__Supplied records__
◆ ◆ ◆ ◆ ◆

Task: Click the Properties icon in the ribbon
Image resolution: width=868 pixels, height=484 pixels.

◆ ◆ ◆ ◆ ◆

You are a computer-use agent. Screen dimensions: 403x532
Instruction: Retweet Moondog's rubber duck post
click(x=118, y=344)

◆ ◆ ◆ ◆ ◆

__Prompt__
Output the lines of the records above exactly as they appear, from the line containing "Task: Click the Properties icon in the ribbon" through the line containing "Image resolution: width=868".

__Task response__
Task: Click the Properties icon in the ribbon
Image resolution: width=868 pixels, height=484 pixels.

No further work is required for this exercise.